Autre source de mécontentement : l’objectif annoncé de réduire les nuisances environnementales et de respecter la biodiversité. « Une initiative qui suscite des critiques de toutes parts : des agriculteurs, qui craignent de devoir faire plus avec moins, aux ONG, qui ne font pas confiance aux gouvernements pour afficher l’ambition climatique et environnementale nécessaire », explique-t-on à la Commission. Mais, conclut un fonctionnaire européen, « cette levée de boucliers de chaque côté signifie que nous sommes proches d’une solution équilibrée… »
Lueurs d’espoir
Quoiqu’il en soit, le chemin de cette nouvelle réforme sera ardu et semé d’embûches. Sans le dire ouvertement, la Commission travaille en effet à une PAC plus équitable. « L’une des propositions est le plafonnement des aides communautaires, pour ne pas avantager les gros exploitants », expliquent les fonctionnaires de l’Union, qui savent bien que cette étape a toujours été rejetée par les Etats membres depuis 1992. Une autre piste serait de renforcer les programmes dits « sectoriels » afin de structurer certains secteurs économiques.

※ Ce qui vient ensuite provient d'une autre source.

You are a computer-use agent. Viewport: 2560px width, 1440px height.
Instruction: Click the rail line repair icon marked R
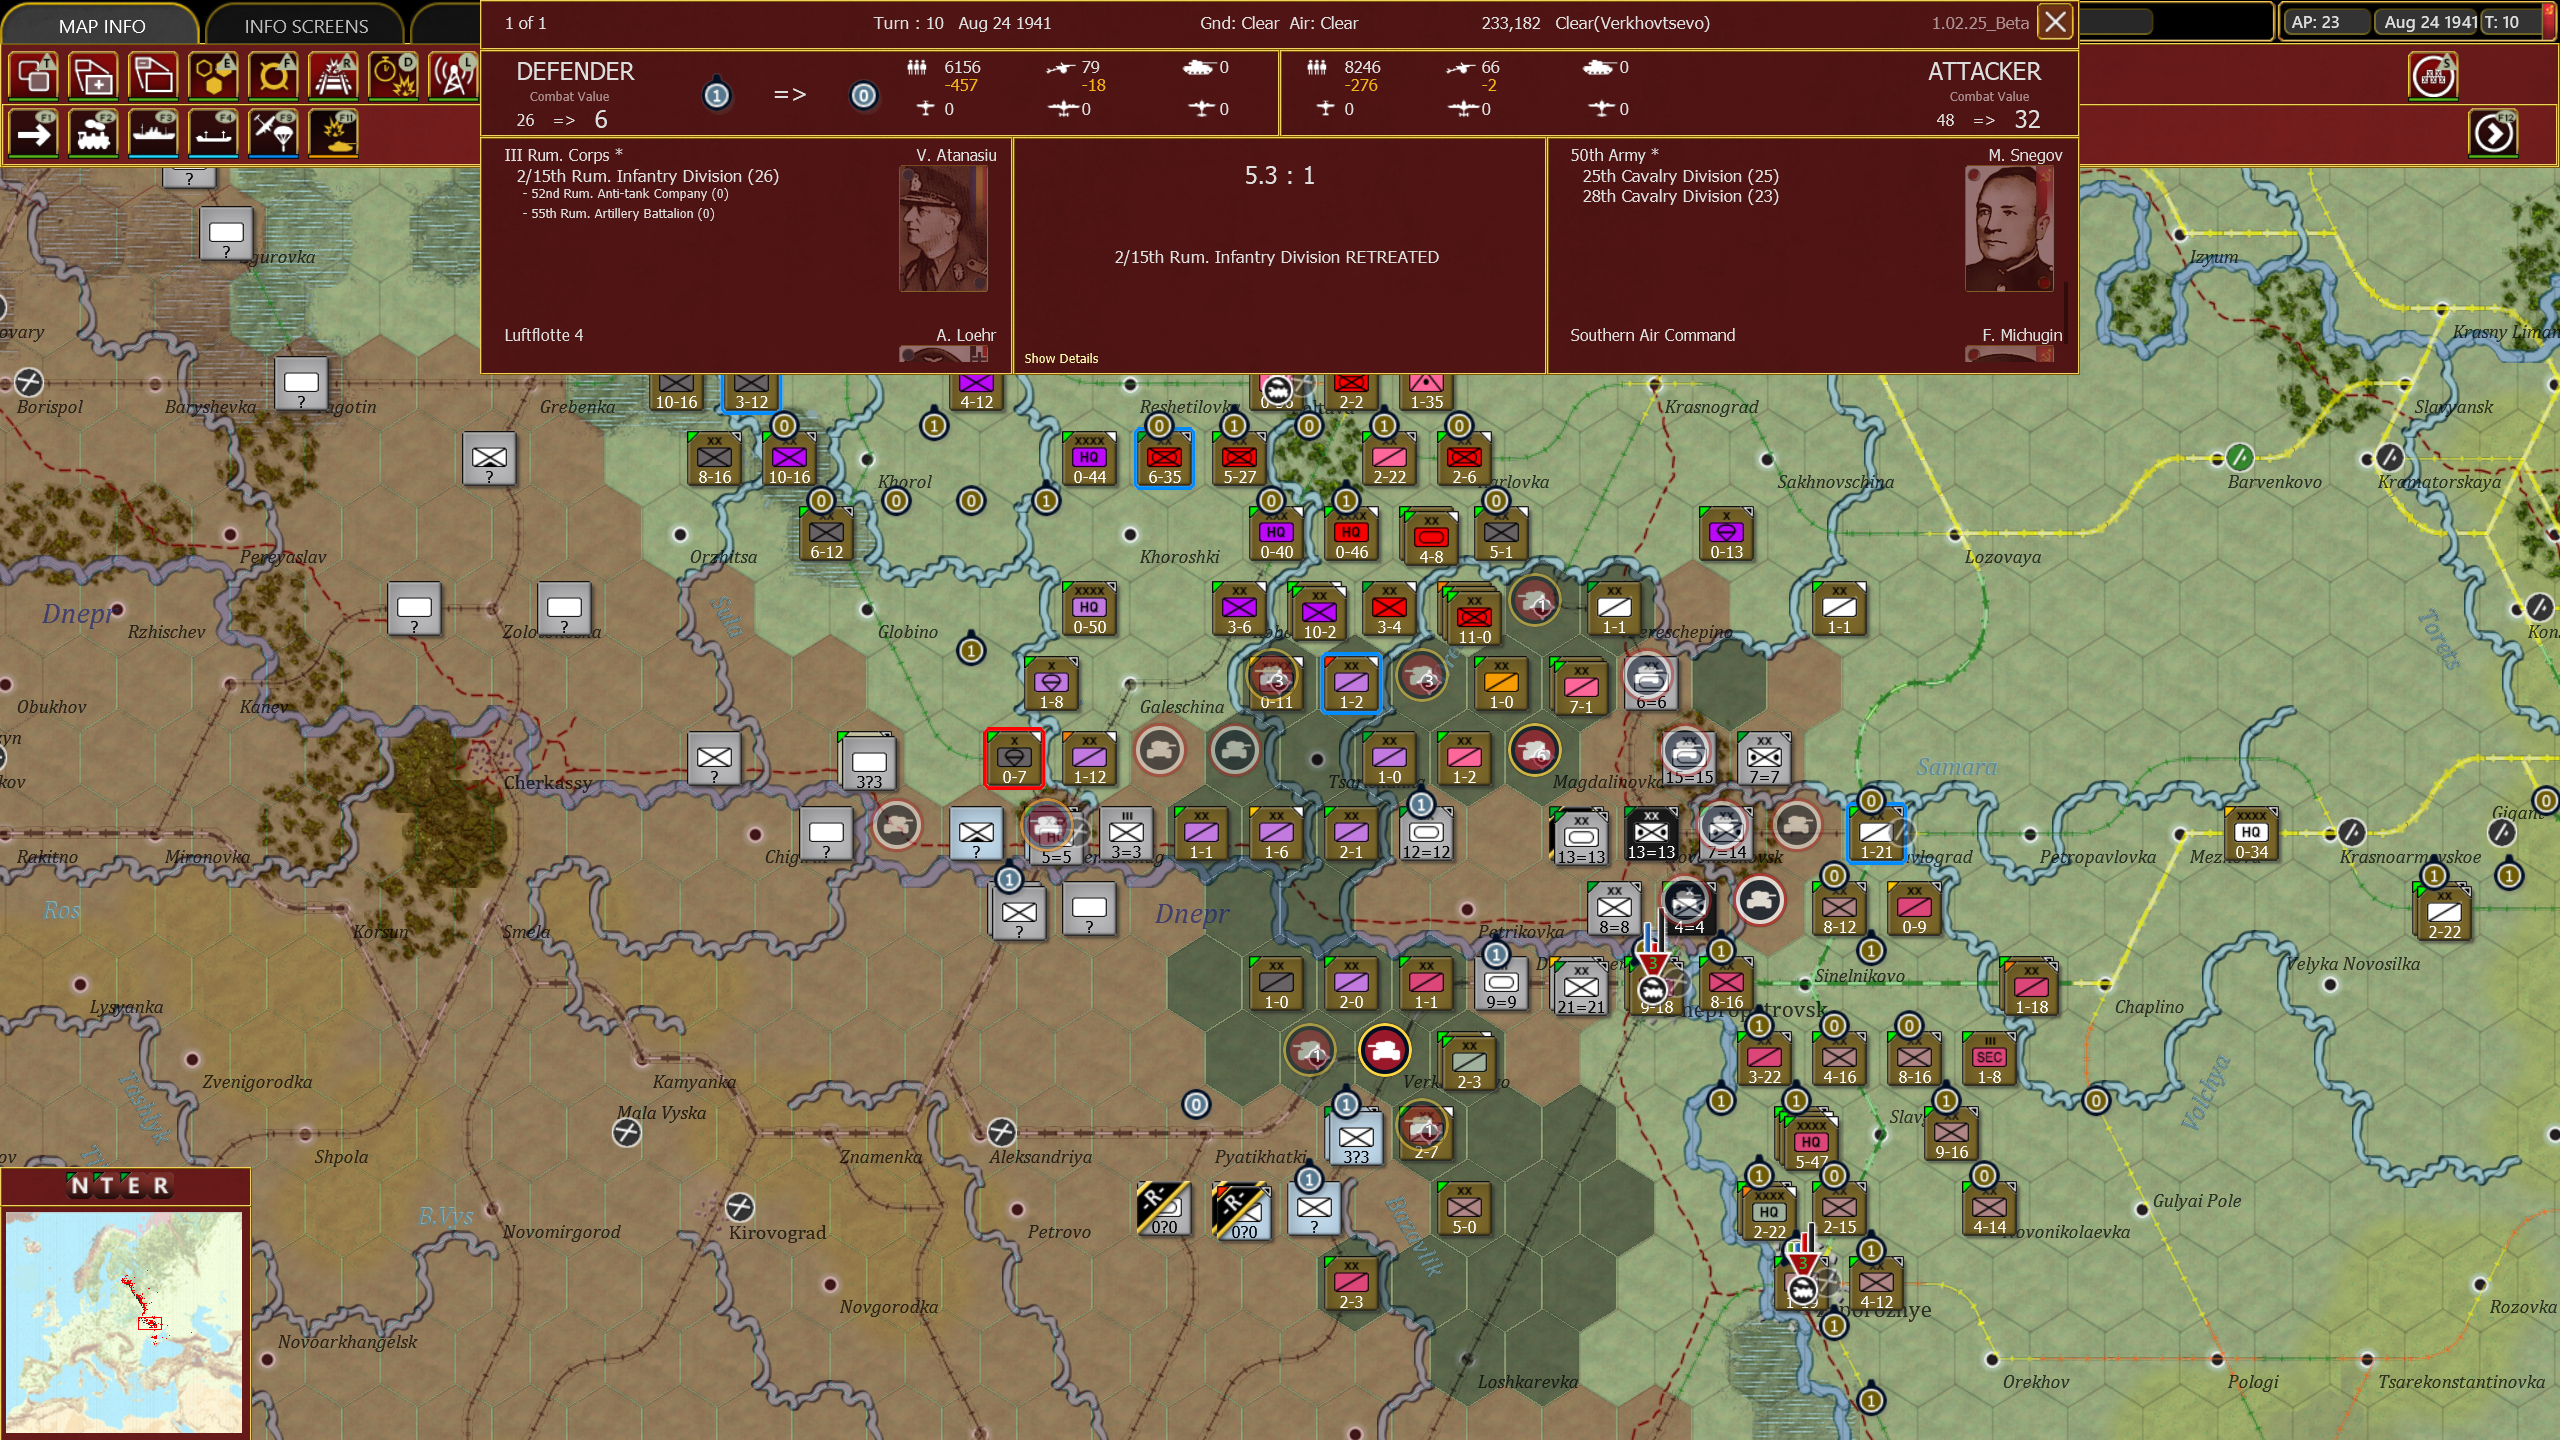tap(334, 75)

Une lueur d’espoir pour les jeunes agriculteurs ? Le Secrétaire général de la Fédération des Jeunes Agriculteurs (FJA), Guillaume Van Binst, souligne d’emblée le contexte difficile : « Depuis 30 ans, nous subissons le virage néolibéral excessif de la PAC plaçant l’agriculture européenne sur un marché mondialisé, obsédé par la compétitivité, avec des prix très volatils. Ajoutez à cela l’accès au foncier qui, dans notre pays, est de plus en plus difficile et cher pour les jeunes. Ceci explique que moins de 5% des agriculteurs wallons ont aujourd’hui moins de 35 ans. Le moral est loin d’être au beau fixe. Néanmoins, nos messages commencent à passer. Notamment le besoin d’une meilleure régulation des marchés et le fait que les produits agricoles ne sont pas des produits comme les autres : ils font, en effet, intervenir des éléments fondamentaux comme les aspects sanitaires, environnementaux, de bien-être animal, de préservation du tissus rural, etc. Et puis, il y a la demande croissante des consommateurs pour une alimentation plus respectueuse de l’environnement et locale, c’est-à-dire celle qui est pratiquée en Région wallonne. »
Tous les regards sont désormais tournés vers Bruxelles où l’on attend la nouvelle Commission européenne et le nouveau Parlement et ce qu’ils décideront dans les prochains mois. Réforme en profondeur ou adaptations mineures ? Les enjeux sont importants pour les citoyens européens.